Stored items
-------------------------

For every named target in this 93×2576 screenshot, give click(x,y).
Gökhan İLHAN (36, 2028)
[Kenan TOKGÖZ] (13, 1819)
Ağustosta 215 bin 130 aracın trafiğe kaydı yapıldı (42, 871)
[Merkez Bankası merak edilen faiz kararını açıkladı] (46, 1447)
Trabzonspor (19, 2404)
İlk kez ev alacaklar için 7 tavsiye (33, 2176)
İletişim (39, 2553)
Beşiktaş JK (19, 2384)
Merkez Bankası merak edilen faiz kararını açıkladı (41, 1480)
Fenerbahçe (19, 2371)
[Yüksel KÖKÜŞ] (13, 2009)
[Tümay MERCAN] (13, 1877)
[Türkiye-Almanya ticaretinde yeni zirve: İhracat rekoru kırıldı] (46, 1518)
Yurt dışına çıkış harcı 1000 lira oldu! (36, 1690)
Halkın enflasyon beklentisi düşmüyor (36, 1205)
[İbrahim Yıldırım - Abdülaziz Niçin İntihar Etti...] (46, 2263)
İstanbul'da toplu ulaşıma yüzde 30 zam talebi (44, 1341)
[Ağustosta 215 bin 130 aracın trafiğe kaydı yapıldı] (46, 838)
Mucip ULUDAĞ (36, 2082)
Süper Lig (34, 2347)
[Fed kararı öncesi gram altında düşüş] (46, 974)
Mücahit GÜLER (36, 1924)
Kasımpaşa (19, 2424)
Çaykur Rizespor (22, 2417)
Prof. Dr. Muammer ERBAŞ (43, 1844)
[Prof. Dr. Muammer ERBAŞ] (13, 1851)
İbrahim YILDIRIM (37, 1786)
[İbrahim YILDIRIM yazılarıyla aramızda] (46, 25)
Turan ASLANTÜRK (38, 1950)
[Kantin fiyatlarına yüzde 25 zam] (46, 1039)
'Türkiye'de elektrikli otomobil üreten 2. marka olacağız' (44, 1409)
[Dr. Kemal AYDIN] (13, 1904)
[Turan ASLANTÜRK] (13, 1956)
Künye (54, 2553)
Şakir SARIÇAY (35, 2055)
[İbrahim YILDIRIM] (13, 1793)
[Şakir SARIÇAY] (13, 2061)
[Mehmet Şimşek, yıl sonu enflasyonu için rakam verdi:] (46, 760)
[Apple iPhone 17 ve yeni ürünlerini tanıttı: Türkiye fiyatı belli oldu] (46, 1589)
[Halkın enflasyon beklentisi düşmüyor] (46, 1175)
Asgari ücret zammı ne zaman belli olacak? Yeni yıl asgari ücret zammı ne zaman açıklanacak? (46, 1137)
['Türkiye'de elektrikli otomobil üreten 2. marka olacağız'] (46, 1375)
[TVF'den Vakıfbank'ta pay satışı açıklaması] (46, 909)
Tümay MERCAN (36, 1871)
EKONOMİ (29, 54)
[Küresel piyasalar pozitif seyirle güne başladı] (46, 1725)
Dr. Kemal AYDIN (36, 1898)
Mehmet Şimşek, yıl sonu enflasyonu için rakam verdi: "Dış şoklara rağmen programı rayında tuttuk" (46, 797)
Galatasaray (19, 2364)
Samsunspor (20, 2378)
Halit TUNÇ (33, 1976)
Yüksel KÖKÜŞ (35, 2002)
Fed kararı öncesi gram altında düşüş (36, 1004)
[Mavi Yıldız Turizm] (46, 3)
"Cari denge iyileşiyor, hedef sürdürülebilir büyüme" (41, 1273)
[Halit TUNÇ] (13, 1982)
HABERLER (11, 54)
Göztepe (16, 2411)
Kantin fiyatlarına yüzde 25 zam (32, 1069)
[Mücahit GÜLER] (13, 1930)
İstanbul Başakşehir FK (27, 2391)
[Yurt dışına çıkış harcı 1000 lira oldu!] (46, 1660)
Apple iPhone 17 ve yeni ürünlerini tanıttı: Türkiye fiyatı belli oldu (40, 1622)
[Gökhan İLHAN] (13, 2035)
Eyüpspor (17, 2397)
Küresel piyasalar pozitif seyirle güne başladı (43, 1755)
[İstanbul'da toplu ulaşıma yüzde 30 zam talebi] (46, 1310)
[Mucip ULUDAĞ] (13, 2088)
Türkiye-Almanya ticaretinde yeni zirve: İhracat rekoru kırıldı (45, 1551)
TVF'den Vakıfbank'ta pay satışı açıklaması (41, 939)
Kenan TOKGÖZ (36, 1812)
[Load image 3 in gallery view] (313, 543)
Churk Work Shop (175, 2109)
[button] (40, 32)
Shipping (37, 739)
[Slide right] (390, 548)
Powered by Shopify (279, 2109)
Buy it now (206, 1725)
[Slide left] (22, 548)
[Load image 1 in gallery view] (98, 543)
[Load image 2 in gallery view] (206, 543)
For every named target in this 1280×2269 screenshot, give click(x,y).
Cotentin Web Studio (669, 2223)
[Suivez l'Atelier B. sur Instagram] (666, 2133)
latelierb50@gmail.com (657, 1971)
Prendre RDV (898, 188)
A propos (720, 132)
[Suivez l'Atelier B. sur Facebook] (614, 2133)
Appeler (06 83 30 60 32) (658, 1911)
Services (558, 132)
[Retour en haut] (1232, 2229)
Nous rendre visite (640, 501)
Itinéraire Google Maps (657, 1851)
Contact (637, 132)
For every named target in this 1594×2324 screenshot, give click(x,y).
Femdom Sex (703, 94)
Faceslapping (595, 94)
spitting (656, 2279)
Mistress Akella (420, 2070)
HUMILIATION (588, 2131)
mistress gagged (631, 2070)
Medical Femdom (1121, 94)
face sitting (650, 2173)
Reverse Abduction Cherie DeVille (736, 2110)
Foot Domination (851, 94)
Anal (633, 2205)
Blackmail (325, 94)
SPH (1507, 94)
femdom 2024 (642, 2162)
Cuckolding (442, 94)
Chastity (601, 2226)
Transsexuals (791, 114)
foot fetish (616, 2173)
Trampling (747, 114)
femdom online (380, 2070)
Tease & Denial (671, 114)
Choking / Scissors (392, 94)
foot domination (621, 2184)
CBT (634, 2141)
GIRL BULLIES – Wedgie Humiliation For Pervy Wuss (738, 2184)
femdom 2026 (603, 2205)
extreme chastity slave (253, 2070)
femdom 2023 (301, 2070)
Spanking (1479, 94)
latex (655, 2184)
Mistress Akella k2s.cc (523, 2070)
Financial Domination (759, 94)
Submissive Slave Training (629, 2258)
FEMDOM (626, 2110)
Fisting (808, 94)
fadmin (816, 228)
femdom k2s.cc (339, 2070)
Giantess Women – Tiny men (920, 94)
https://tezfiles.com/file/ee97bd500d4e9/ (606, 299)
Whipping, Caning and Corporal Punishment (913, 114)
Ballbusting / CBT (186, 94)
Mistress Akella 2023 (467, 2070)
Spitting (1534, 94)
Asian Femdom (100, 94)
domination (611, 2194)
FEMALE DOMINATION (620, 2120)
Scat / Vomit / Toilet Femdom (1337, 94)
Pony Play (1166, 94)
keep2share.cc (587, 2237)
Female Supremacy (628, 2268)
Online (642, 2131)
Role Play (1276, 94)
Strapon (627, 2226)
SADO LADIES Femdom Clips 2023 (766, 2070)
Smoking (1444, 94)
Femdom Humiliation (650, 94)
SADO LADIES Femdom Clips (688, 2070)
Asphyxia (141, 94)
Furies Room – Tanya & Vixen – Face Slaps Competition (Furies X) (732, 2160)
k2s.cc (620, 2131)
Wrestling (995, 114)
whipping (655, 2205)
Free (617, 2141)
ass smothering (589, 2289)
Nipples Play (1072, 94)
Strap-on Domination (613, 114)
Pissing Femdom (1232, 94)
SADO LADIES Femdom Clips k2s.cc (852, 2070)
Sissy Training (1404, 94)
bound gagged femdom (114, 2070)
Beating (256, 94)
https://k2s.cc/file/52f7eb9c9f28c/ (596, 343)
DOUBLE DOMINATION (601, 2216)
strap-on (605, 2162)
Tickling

-------------------------

Would you please write out the entries again exactly?

- **EXPECTED OUTPUT**
For every named target in this 93×2576 screenshot, give click(x,y).
Gökhan İLHAN (36, 2028)
[Kenan TOKGÖZ] (13, 1819)
Ağustosta 215 bin 130 aracın trafiğe kaydı yapıldı (42, 871)
[Merkez Bankası merak edilen faiz kararını açıkladı] (46, 1447)
Trabzonspor (19, 2404)
İlk kez ev alacaklar için 7 tavsiye (33, 2176)
İletişim (39, 2553)
Beşiktaş JK (19, 2384)
Merkez Bankası merak edilen faiz kararını açıkladı (41, 1480)
Fenerbahçe (19, 2371)
[Yüksel KÖKÜŞ] (13, 2009)
[Tümay MERCAN] (13, 1877)
[Türkiye-Almanya ticaretinde yeni zirve: İhracat rekoru kırıldı] (46, 1518)
Yurt dışına çıkış harcı 1000 lira oldu! (36, 1690)
Halkın enflasyon beklentisi düşmüyor (36, 1205)
[İbrahim Yıldırım - Abdülaziz Niçin İntihar Etti...] (46, 2263)
İstanbul'da toplu ulaşıma yüzde 30 zam talebi (44, 1341)
[Ağustosta 215 bin 130 aracın trafiğe kaydı yapıldı] (46, 838)
Mucip ULUDAĞ (36, 2082)
Süper Lig (34, 2347)
[Fed kararı öncesi gram altında düşüş] (46, 974)
Mücahit GÜLER (36, 1924)
Kasımpaşa (19, 2424)
Çaykur Rizespor (22, 2417)
Prof. Dr. Muammer ERBAŞ (43, 1844)
[Prof. Dr. Muammer ERBAŞ] (13, 1851)
İbrahim YILDIRIM (37, 1786)
[İbrahim YILDIRIM yazılarıyla aramızda] (46, 25)
Turan ASLANTÜRK (38, 1950)
[Kantin fiyatlarına yüzde 25 zam] (46, 1039)
'Türkiye'de elektrikli otomobil üreten 2. marka olacağız' (44, 1409)
[Dr. Kemal AYDIN] (13, 1904)
[Turan ASLANTÜRK] (13, 1956)
Künye (54, 2553)
Şakir SARIÇAY (35, 2055)
[İbrahim YILDIRIM] (13, 1793)
[Şakir SARIÇAY] (13, 2061)
[Mehmet Şimşek, yıl sonu enflasyonu için rakam verdi:] (46, 760)
[Apple iPhone 17 ve yeni ürünlerini tanıttı: Türkiye fiyatı belli oldu] (46, 1589)
[Halkın enflasyon beklentisi düşmüyor] (46, 1175)
Asgari ücret zammı ne zaman belli olacak? Yeni yıl asgari ücret zammı ne zaman açıklanacak? (46, 1137)
['Türkiye'de elektrikli otomobil üreten 2. marka olacağız'] (46, 1375)
[TVF'den Vakıfbank'ta pay satışı açıklaması] (46, 909)
Tümay MERCAN (36, 1871)
EKONOMİ (29, 54)
[Küresel piyasalar pozitif seyirle güne başladı] (46, 1725)
Dr. Kemal AYDIN (36, 1898)
Mehmet Şimşek, yıl sonu enflasyonu için rakam verdi: "Dış şoklara rağmen programı rayında tuttuk" (46, 797)
Galatasaray (19, 2364)
Samsunspor (20, 2378)
Halit TUNÇ (33, 1976)
Yüksel KÖKÜŞ (35, 2002)
Fed kararı öncesi gram altında düşüş (36, 1004)
[Mavi Yıldız Turizm] (46, 3)
"Cari denge iyileşiyor, hedef sürdürülebilir büyüme" (41, 1273)
[Halit TUNÇ] (13, 1982)
HABERLER (11, 54)
Göztepe (16, 2411)
Kantin fiyatlarına yüzde 25 zam (32, 1069)
[Mücahit GÜLER] (13, 1930)
İstanbul Başakşehir FK (27, 2391)
[Yurt dışına çıkış harcı 1000 lira oldu!] (46, 1660)
Apple iPhone 17 ve yeni ürünlerini tanıttı: Türkiye fiyatı belli oldu (40, 1622)
[Gökhan İLHAN] (13, 2035)
Eyüpspor (17, 2397)
Küresel piyasalar pozitif seyirle güne başladı (43, 1755)
[İstanbul'da toplu ulaşıma yüzde 30 zam talebi] (46, 1310)
[Mucip ULUDAĞ] (13, 2088)
Türkiye-Almanya ticaretinde yeni zirve: İhracat rekoru kırıldı (45, 1551)
TVF'den Vakıfbank'ta pay satışı açıklaması (41, 939)
Kenan TOKGÖZ (36, 1812)
[Load image 3 in gallery view] (313, 543)
Churk Work Shop (175, 2109)
[button] (40, 32)
Shipping (37, 739)
[Slide right] (390, 548)
Powered by Shopify (279, 2109)
Buy it now (206, 1725)
[Slide left] (22, 548)
[Load image 1 in gallery view] (98, 543)
[Load image 2 in gallery view] (206, 543)
For every named target in this 1280×2269 screenshot, give click(x,y).
Cotentin Web Studio (669, 2223)
[Suivez l'Atelier B. sur Instagram] (666, 2133)
latelierb50@gmail.com (657, 1971)
Prendre RDV (898, 188)
A propos (720, 132)
[Suivez l'Atelier B. sur Facebook] (614, 2133)
Appeler (06 83 30 60 32) (658, 1911)
Services (558, 132)
[Retour en haut] (1232, 2229)
Nous rendre visite (640, 501)
Itinéraire Google Maps (657, 1851)
Contact (637, 132)
For every named target in this 1594×2324 screenshot, give click(x,y).
Femdom Sex (703, 94)
Faceslapping (595, 94)
spitting (656, 2279)
Mistress Akella (420, 2070)
HUMILIATION (588, 2131)
mistress gagged (631, 2070)
Medical Femdom (1121, 94)
face sitting (650, 2173)
Reverse Abduction Cherie DeVille (736, 2110)
Foot Domination (851, 94)
Anal (633, 2205)
Blackmail (325, 94)
SPH (1507, 94)
femdom 2024 (642, 2162)
Cuckolding (442, 94)
Chastity (601, 2226)
Transsexuals (791, 114)
foot fetish (616, 2173)
Trampling (747, 114)
femdom online (380, 2070)
Tease & Denial (671, 114)
Choking / Scissors (392, 94)
foot domination (621, 2184)
CBT (634, 2141)
GIRL BULLIES – Wedgie Humiliation For Pervy Wuss (738, 2184)
femdom 2026 (603, 2205)
extreme chastity slave (253, 2070)
femdom 2023 (301, 2070)
Spanking (1479, 94)
latex (655, 2184)
Mistress Akella k2s.cc (523, 2070)
Financial Domination (759, 94)
Submissive Slave Training (629, 2258)
FEMDOM (626, 2110)
Fisting (808, 94)
fadmin (816, 228)
femdom k2s.cc (339, 2070)
Giantess Women – Tiny men (920, 94)
https://tezfiles.com/file/ee97bd500d4e9/ (606, 299)
Whipping, Caning and Corporal Punishment (913, 114)
Ballbusting / CBT (186, 94)
Mistress Akella 2023 (467, 2070)
Spitting (1534, 94)
Asian Femdom (100, 94)
domination (611, 2194)
FEMALE DOMINATION (620, 2120)
Scat / Vomit / Toilet Femdom (1337, 94)
Pony Play (1166, 94)
keep2share.cc (587, 2237)
Female Supremacy (628, 2268)
Online (642, 2131)
Role Play (1276, 94)
Strapon (627, 2226)
SADO LADIES Femdom Clips 2023 (766, 2070)
Smoking (1444, 94)
Femdom Humiliation (650, 94)
SADO LADIES Femdom Clips (688, 2070)
Asphyxia (141, 94)
Furies Room – Tanya & Vixen – Face Slaps Competition (Furies X) (732, 2160)
k2s.cc (620, 2131)
Wrestling (995, 114)
whipping (655, 2205)
Free (617, 2141)
ass smothering (589, 2289)
Nipples Play (1072, 94)
Strap-on Domination (613, 114)
Pissing Femdom (1232, 94)
SADO LADIES Femdom Clips k2s.cc (852, 2070)
Sissy Training (1404, 94)
bound gagged femdom (114, 2070)
Beating (256, 94)
https://k2s.cc/file/52f7eb9c9f28c/ (596, 343)
DOUBLE DOMINATION (601, 2216)
strap-on (605, 2162)
Tickling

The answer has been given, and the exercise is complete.